In this case, the patient’s abdominal pain was caused by superior mesenteric and portal vein thrombosis, which is probably due to prolonged use of oral contraceptive pills by exclusion of other risk factors. This thromboembolic phenomenon is an uncommon disease that carries a significant morbidity and mortality rate. This may be considered in the differential diagnosis of abdominal pain in child bearing women on oral contraceptive, especially those who have been using the medication for more than one year and have personal history of deep venous thrombosis without the usual risk factors.
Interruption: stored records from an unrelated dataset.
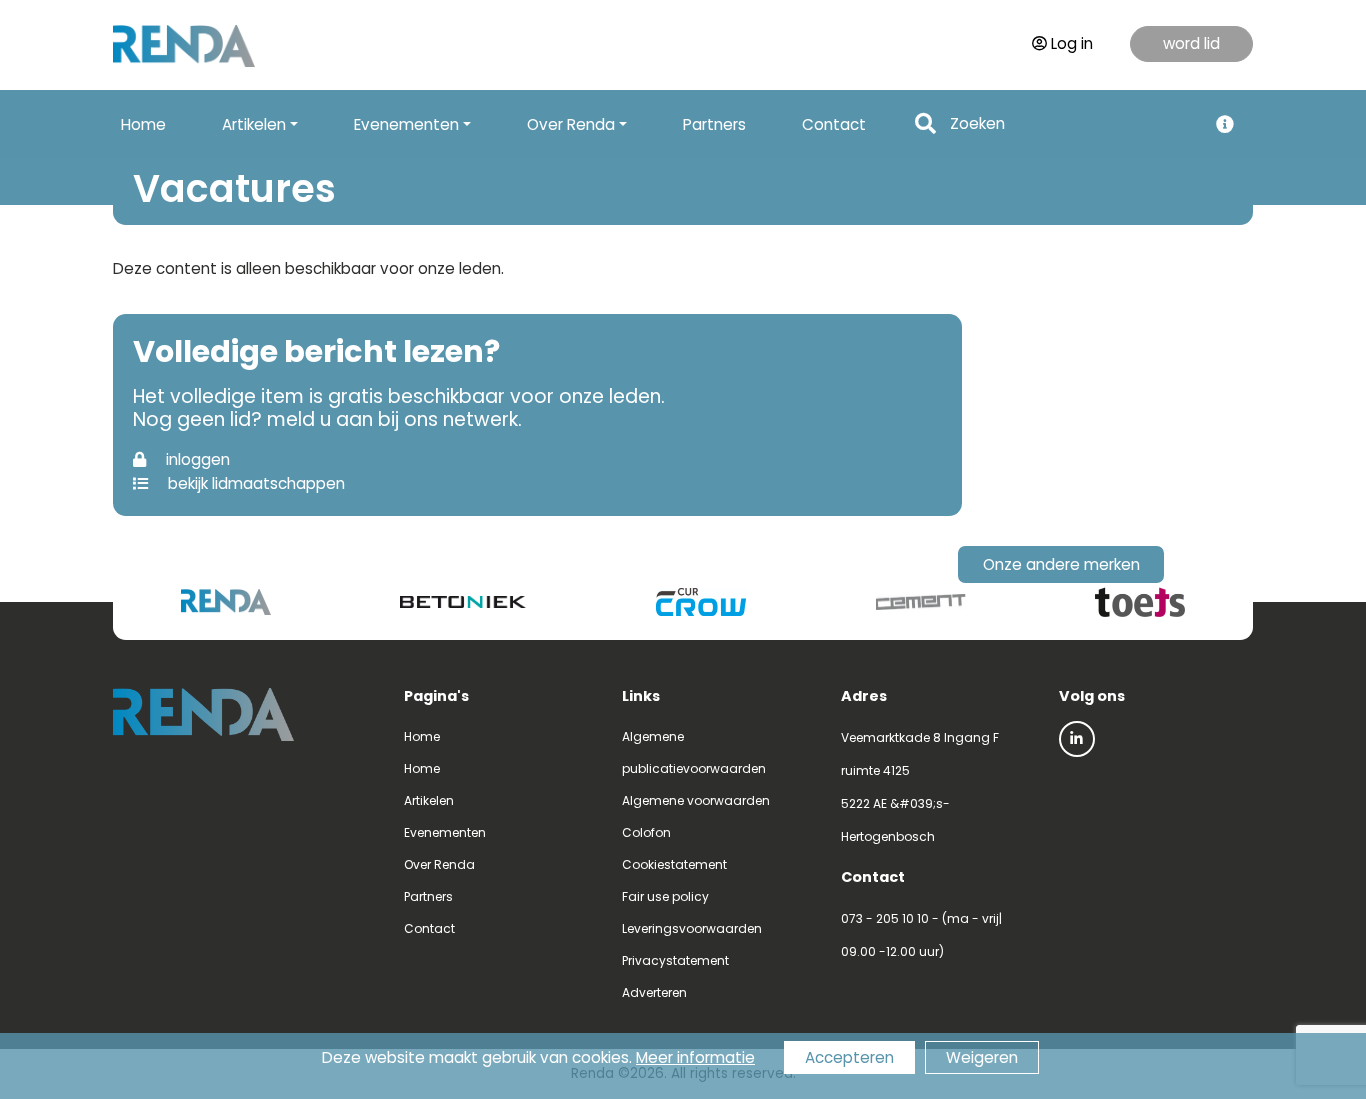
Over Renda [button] (571, 124)
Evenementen (445, 832)
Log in (1072, 43)
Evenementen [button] (406, 124)
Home (143, 124)
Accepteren (849, 1057)
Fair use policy (665, 896)
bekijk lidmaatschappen (254, 483)
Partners (714, 124)
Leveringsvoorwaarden (692, 928)
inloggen (196, 459)
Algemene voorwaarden (696, 800)
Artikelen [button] (254, 124)
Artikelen (429, 800)
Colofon (646, 832)
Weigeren (982, 1057)
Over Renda (439, 864)
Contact (834, 124)
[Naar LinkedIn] (1077, 739)
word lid (1191, 43)
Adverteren (654, 992)
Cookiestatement (674, 864)
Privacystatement (675, 960)
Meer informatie (695, 1057)
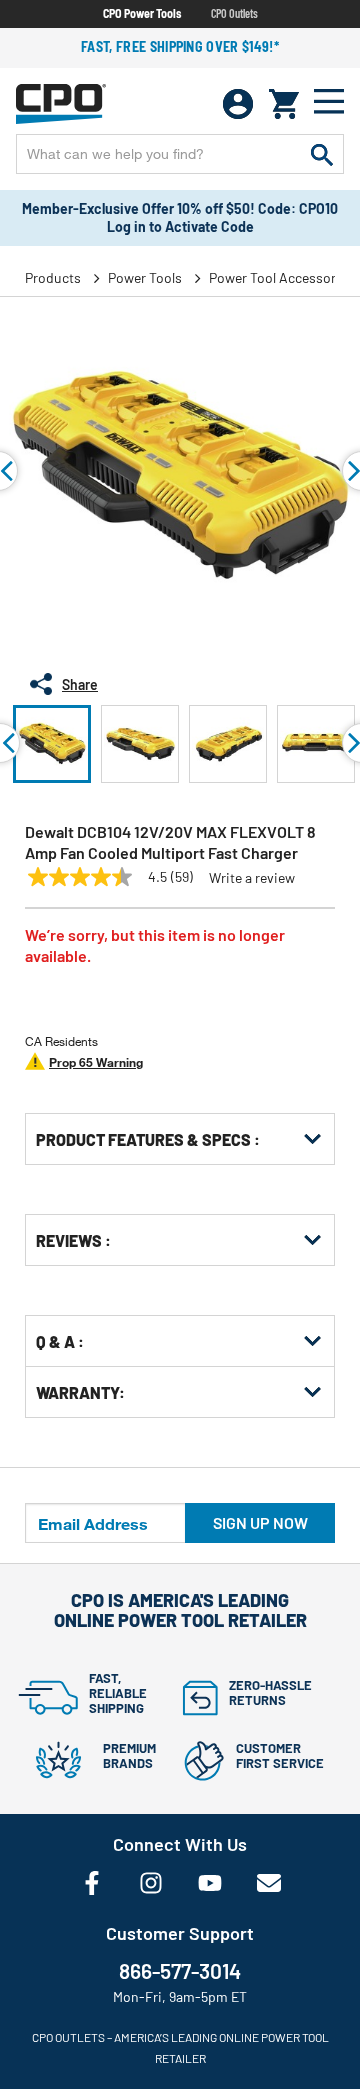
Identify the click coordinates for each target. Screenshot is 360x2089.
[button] (52, 744)
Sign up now (260, 1522)
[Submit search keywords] (322, 154)
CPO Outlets (234, 13)
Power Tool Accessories (281, 277)
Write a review (252, 878)
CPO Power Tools (142, 13)
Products (53, 277)
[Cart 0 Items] (284, 104)
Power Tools (145, 277)
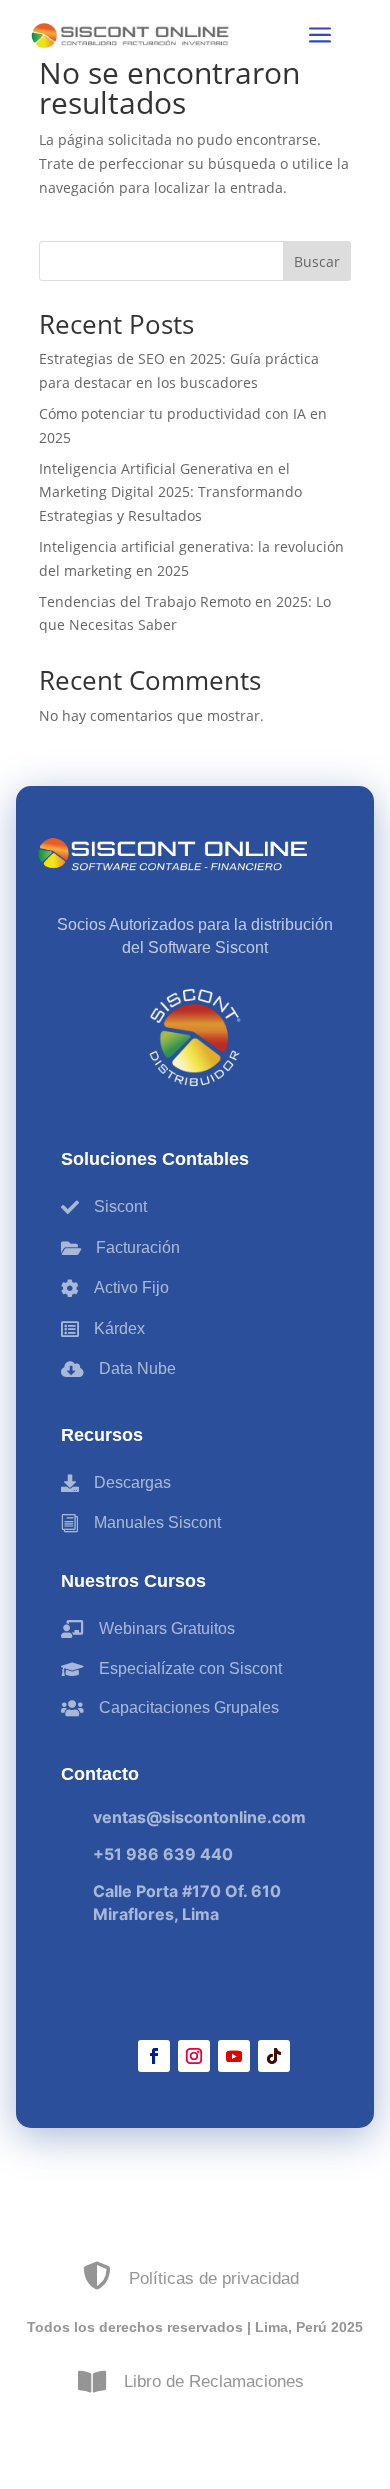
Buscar (317, 261)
The mechanisms accounting for thrombogenicity in oral contraceptive users remain unclear but may correlate with the dose of estrogen. It has been postulated that oral contraceptives induce the following:
- hypercoagulable state by acceleration of the internal and external pathways of the coagulation cascade or by reduction of Antithrombin III levels
- antifibrinolytic activity by decreasing spontaneous fibrinolysis
- intimal hyperplasia
Management options for superior mesenteric and portal vein thrombosis include systemic anticoagulation, endovascular infusion of thrombolytic agents, and surgical thrombectomy. Surgery is required in patients with intestinal infarction. In patients without intestinal infarction, endovascular thombolysis or thrombectomy is an option. Risks of a thromboembolic complication decrease within 1 month of discontinuing the oral contraceptive.